French Prime Minister Jean-Marc Ayrault announced the suspension, for the third time, of the "ecotax" on large vehicles that was due to come into effect from 2014. The decision followed clashes between protesters and police in Brittany last weekend. Ayrault stressed that the levy has not been abolished, merely postponed -- the government wants to rework it, introducing different tax rates for different regions. The message from the French people is clear: A tax burden of 46 percent gross domestic product is as much as they can bear. The highly unpopular Socialist government has lost its ability to raise taxes, and the only way it can cut the budget deficit is by curbing spending.

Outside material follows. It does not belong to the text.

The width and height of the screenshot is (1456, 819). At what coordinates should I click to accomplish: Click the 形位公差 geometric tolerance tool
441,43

Italian recession enters third quarter
Antonio Golini, head of Italy's official statistical agency Istat, said the nation's gross domestic product fell by "a limited amount" in the third quarter of 2013. Official quarterly data are not expected for another two weeks, but Golini's statement makes it clear that Italy, unlike Spain, is not yet out of recession. Industrial production in the euro area's third biggest economy is still 25 percent below the pre-crisis peak, and public debt is expected to top 132 percent of GDP by the end of the year. Prime Minister Enrico Lette has succeeded this month in derailing his fractious coalition ally Silvio Berlusconi's bid for an early election, but all the fight seems to have gone out of him after the victory, just when it was time to present a budget. The government's version is complacently high on the spending side.

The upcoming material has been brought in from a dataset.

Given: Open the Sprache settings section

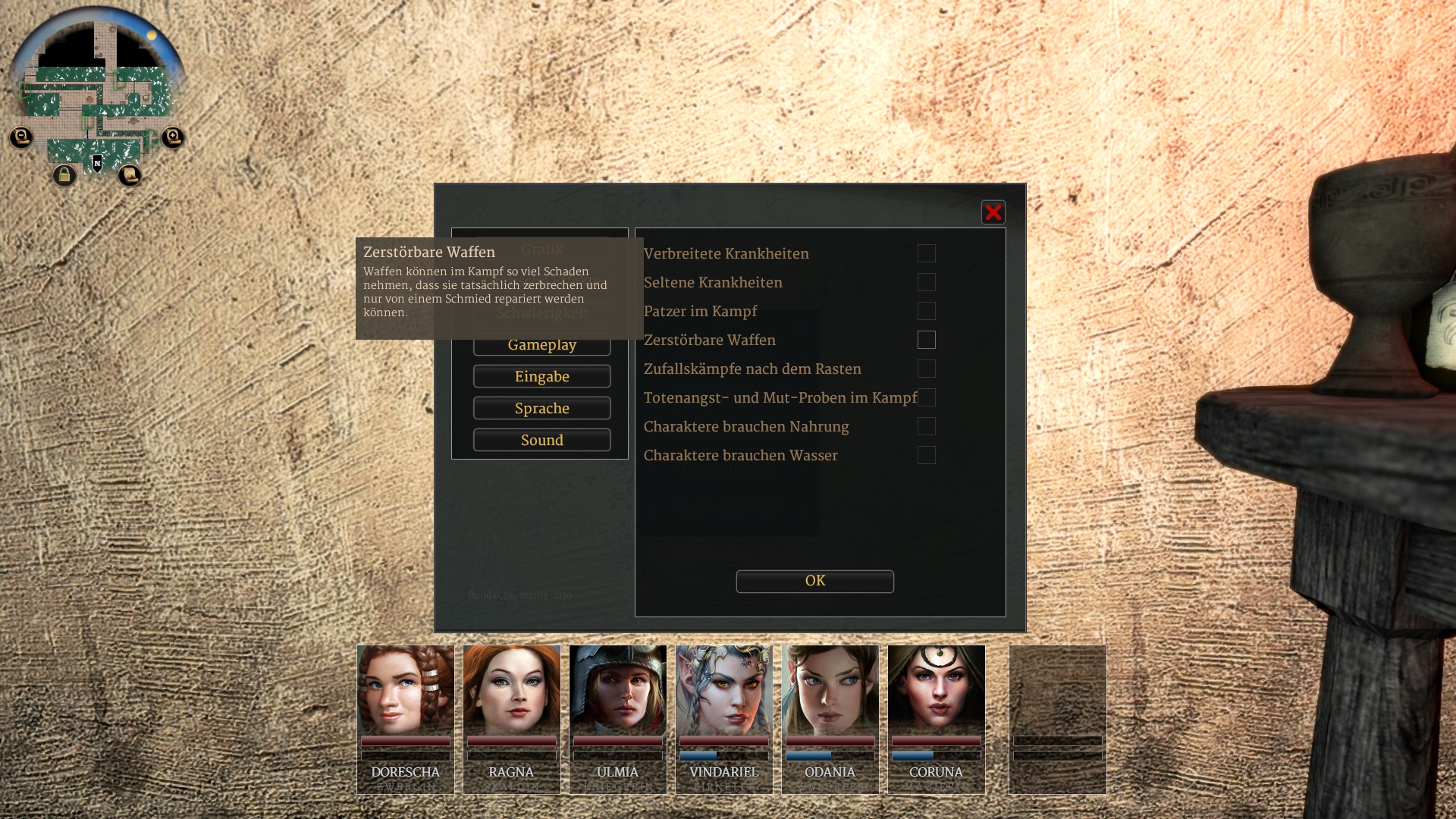Looking at the screenshot, I should [541, 409].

Nokia sells record number of smartphones
The Finnish mobile phone producer said it sold 8.8 million Lumia smartphones in the third quarter of 2013, more than ever before and 19 percent more than in the previous quarter. That is still below the company's break-even target, 50 million Lumias a year, but it is an optimistic sign for Microsoft that the take-up rate of its mobile operating system, which the Lumias run, is increasing. Nokia's deal with Microsoft, in which the latter acquires the Finnish firm's mobile phone business, will not be closed until the first quarter of 2014, so the Finnish company is still carrying the phone unit's losses. Its management's thoughts, however, are far away: the discussions at Nokia are all about what to do with Microsoft's cash, $7.2 billion of it, when it finally comes in. As to that, nothing has been decided yet. Some of the cash will probably be distributed to shareholders, and the rest could be used to bolster the company's large and modestly profitable network equipment business.

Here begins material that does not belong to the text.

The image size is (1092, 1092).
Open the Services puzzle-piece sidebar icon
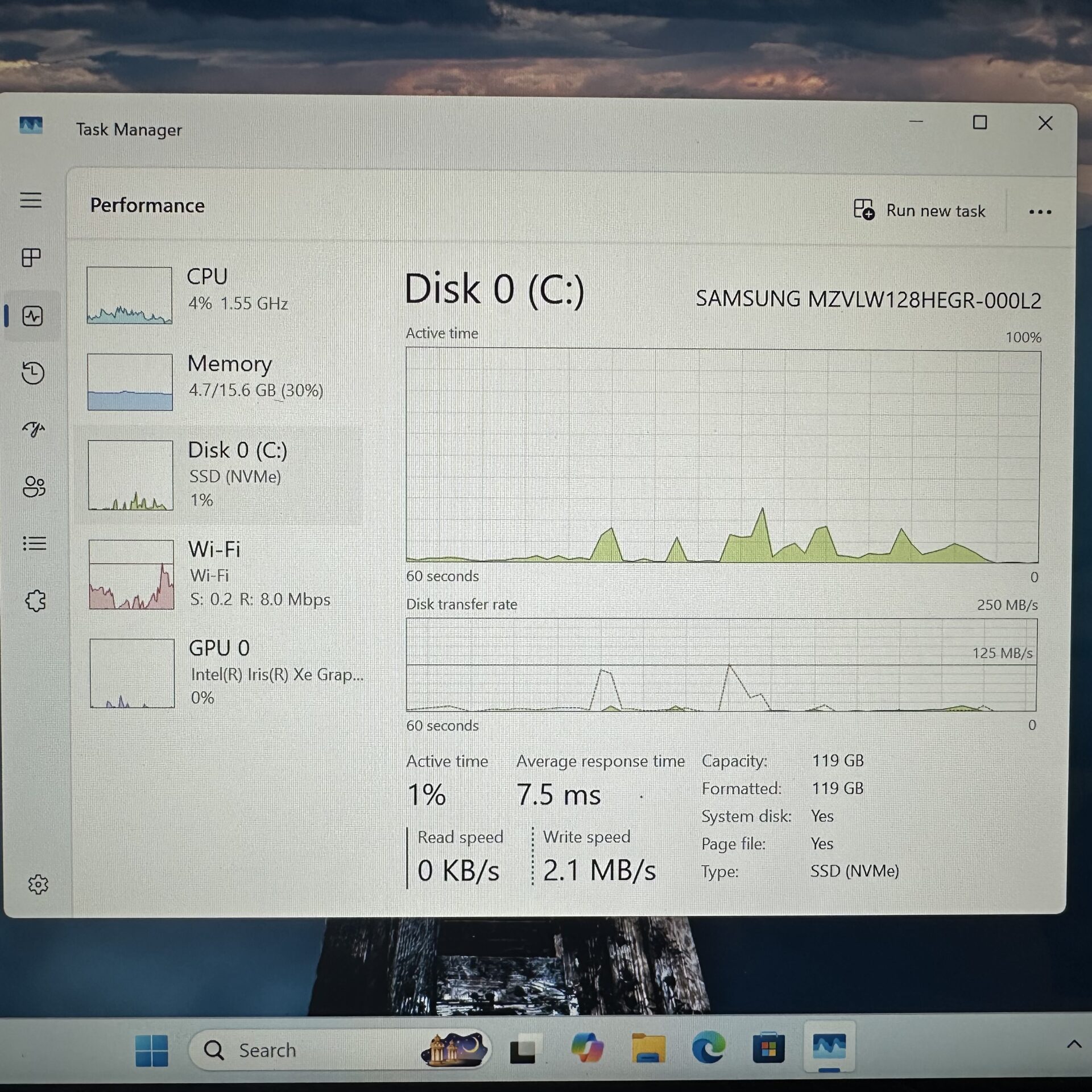pos(35,601)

Europe's biggest CO2 emitter changes strategy
Peter Terium, chief executive of German energy company RWE, Europe's biggest CO2 emitter, announced a radical change of strategy, saying that from now on the company will only grow in renewable energy. Terium vowed that RWE would no longer open any power plants running on fossil fuel and that it would bring down energy production from conventional sources from more than 50 percent of the total to 20 percent by 2020. The strategy shift is hardly voluntary: Germany's heavily subsidized renewable energy industry has brought down energy prices so that up to 40 percent of RWE's conventional plants are losing money. The company's cash flow is barely sufficient to service its $48 billion debt. RWE is planning an asset sell-off and job cuts to avert a cash crunch. Under the circumstances, the new policy is largely a declaration by the management that it accepts the new reality and will try to make sure it does not kill the company.